A verbatim repetition of the data below is requested, without images.

───── RECORDS FOR PROCESSING ─────

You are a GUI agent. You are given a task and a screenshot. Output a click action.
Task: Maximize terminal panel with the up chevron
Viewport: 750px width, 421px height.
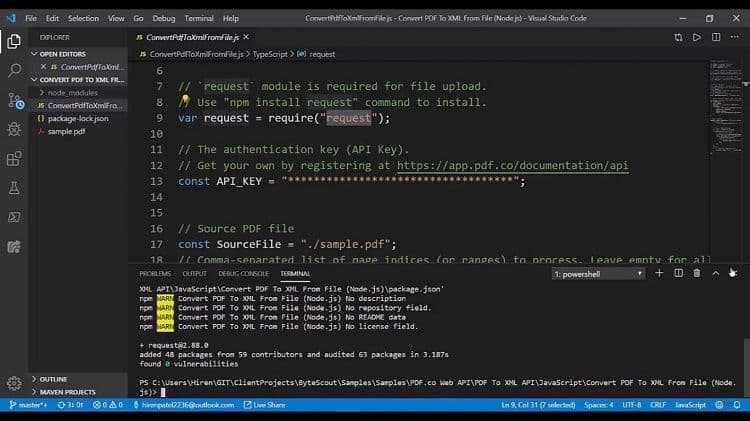715,273
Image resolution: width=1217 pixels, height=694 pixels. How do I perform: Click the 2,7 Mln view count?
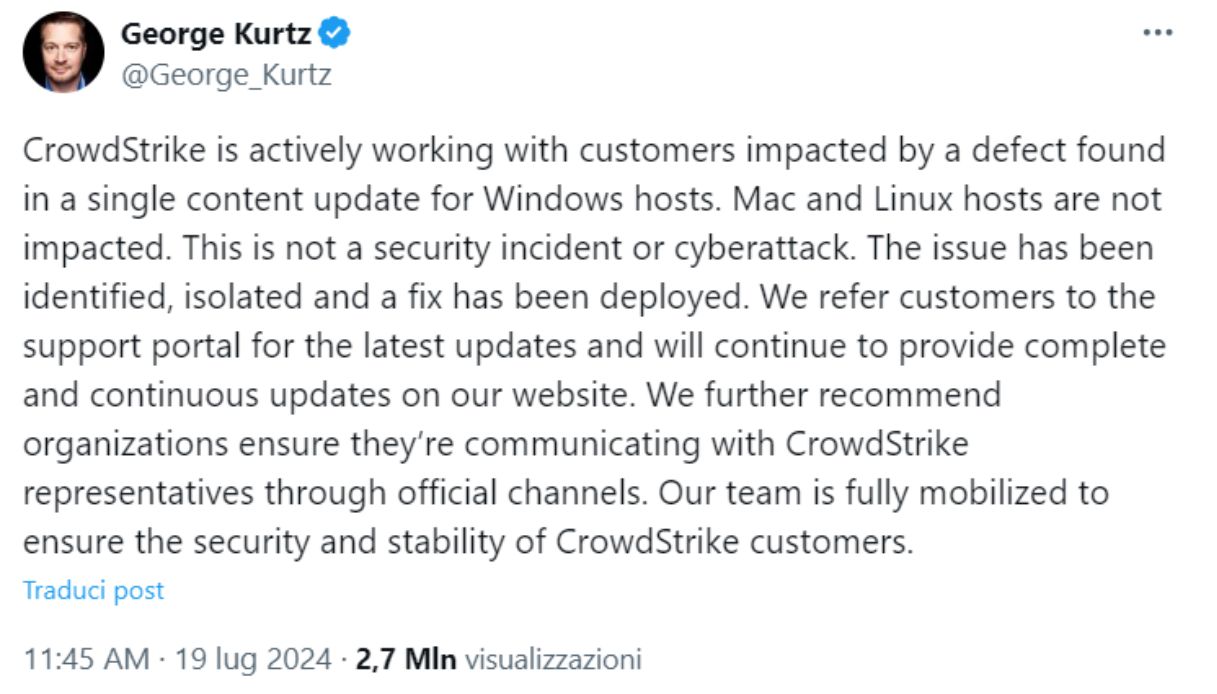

─────

TASK RESULT →
You are a GUI agent. You are given a task and a screenshot. Output a click action.
Task: Maximize terminal panel with the up chevron
Viewport: 750px width, 421px height.
715,273
Image resolution: width=1217 pixels, height=694 pixels. How do I perform: Click the 2,7 Mln view count?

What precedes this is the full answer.